[Stored records]
┄┄┄┄┄┄┄┄┄┄┄┄┄┄┄┄┄┄┄┄

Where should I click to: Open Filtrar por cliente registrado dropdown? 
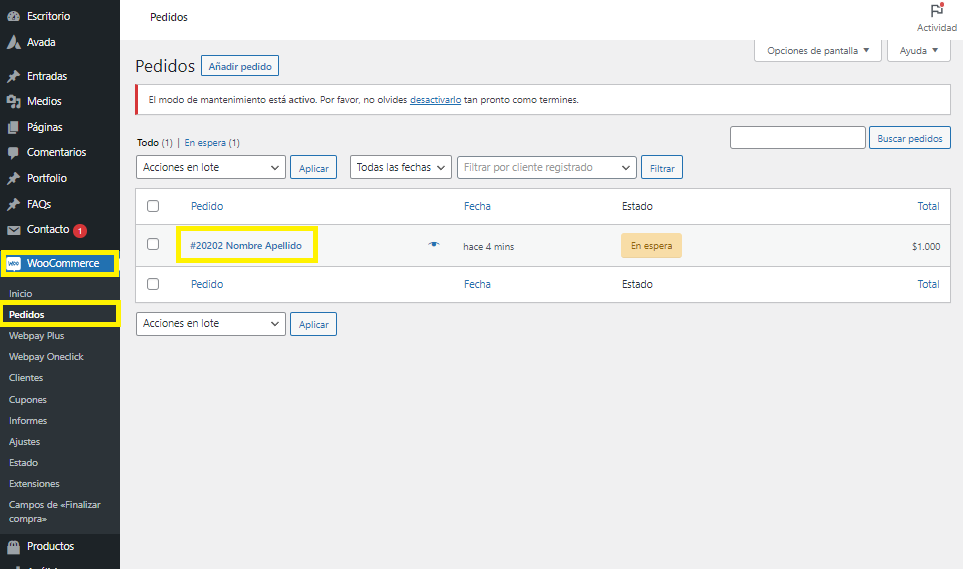click(546, 168)
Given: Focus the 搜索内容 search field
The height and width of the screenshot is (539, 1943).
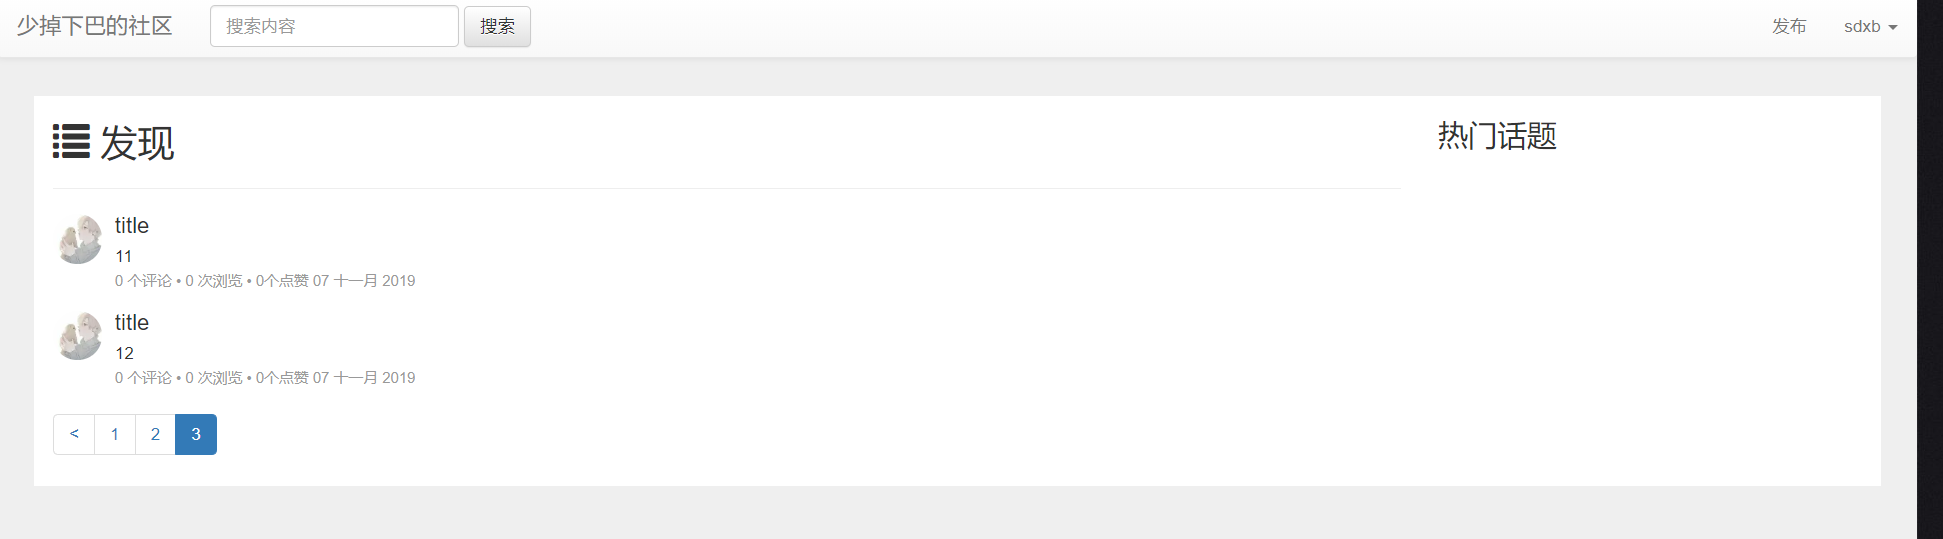Looking at the screenshot, I should tap(334, 26).
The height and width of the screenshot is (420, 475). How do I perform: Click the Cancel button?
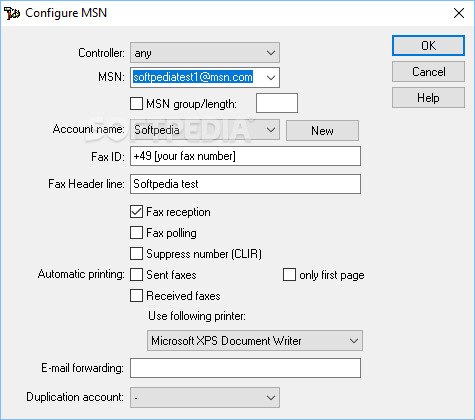[x=428, y=71]
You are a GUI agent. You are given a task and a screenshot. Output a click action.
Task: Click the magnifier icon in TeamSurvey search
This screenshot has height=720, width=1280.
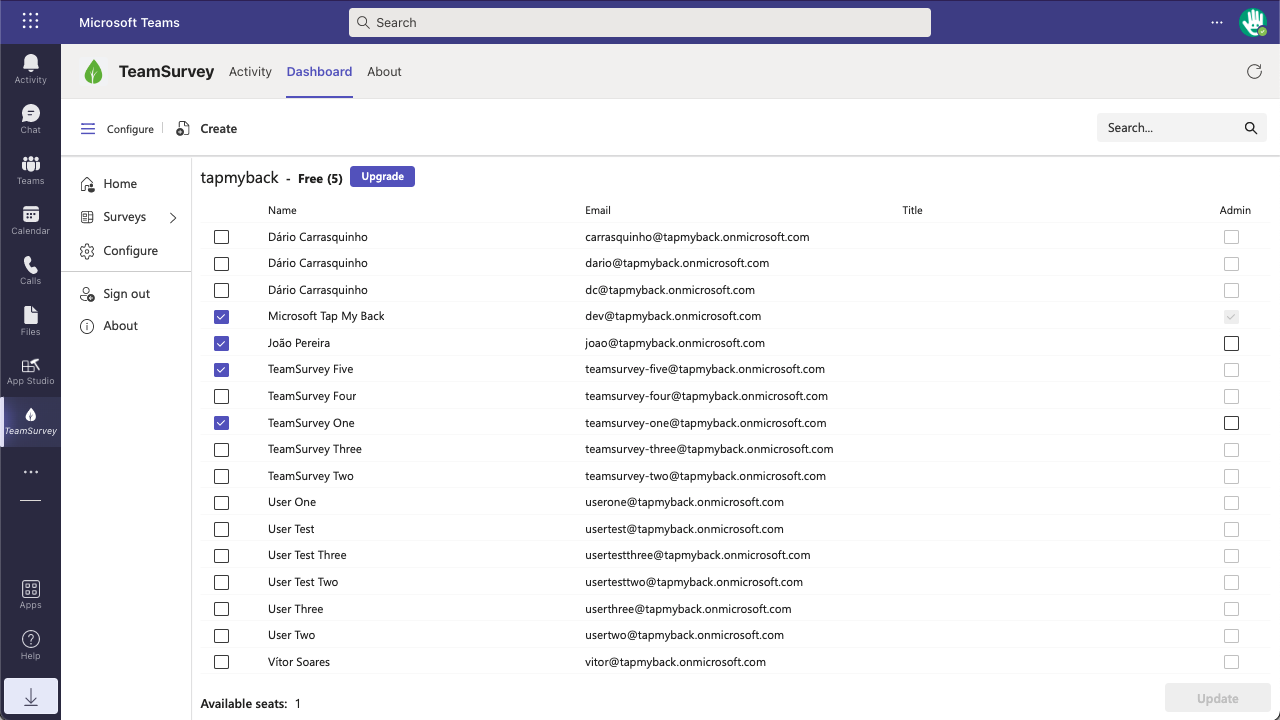click(x=1250, y=128)
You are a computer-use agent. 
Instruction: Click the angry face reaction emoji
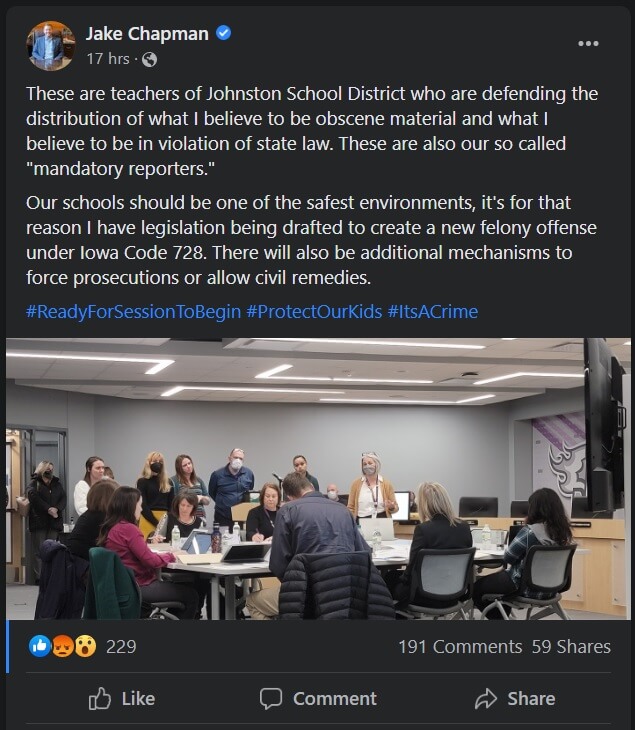pos(62,646)
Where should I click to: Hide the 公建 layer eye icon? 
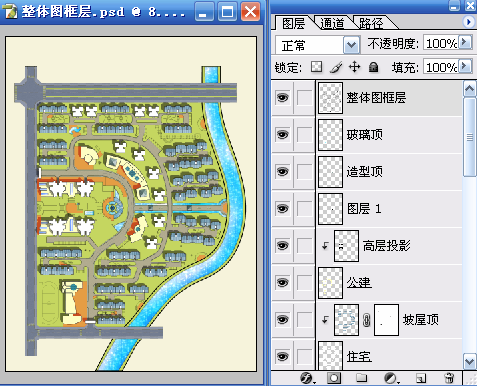click(282, 283)
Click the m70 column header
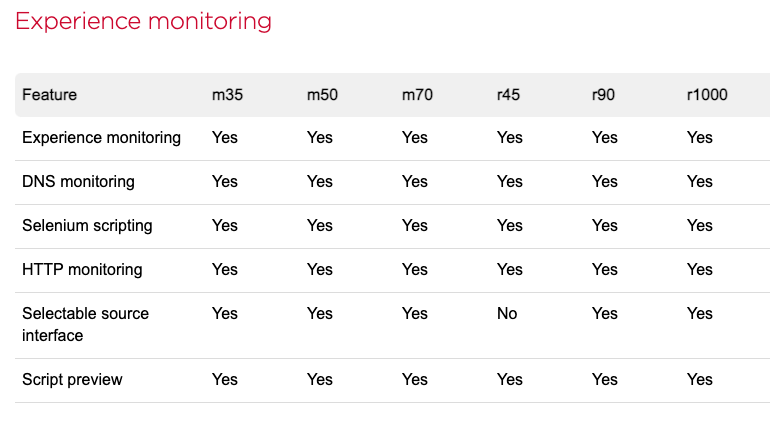 (417, 95)
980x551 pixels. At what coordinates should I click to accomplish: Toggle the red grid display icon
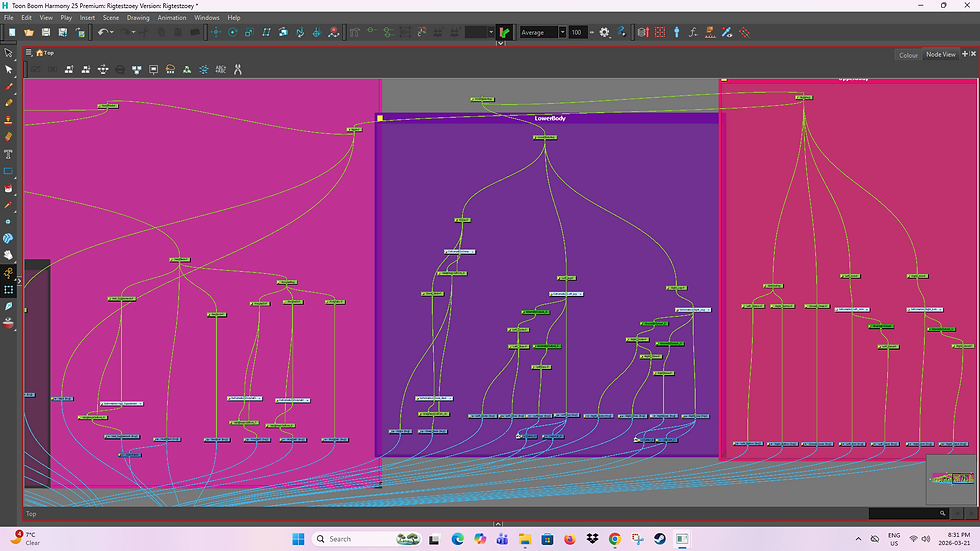[x=660, y=32]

┄┄┄┄┄┄┄┄┄┄┄┄┄┄┄┄┄┄┄┄

* EXERCISE DETAILS
Every line in the data that holds the string "search" should be copied.

* SOLUTION TO THE EXERCISE
Given: Focus the 搜索内容 search field
Task: Click the magnifier icon in TeamSurvey search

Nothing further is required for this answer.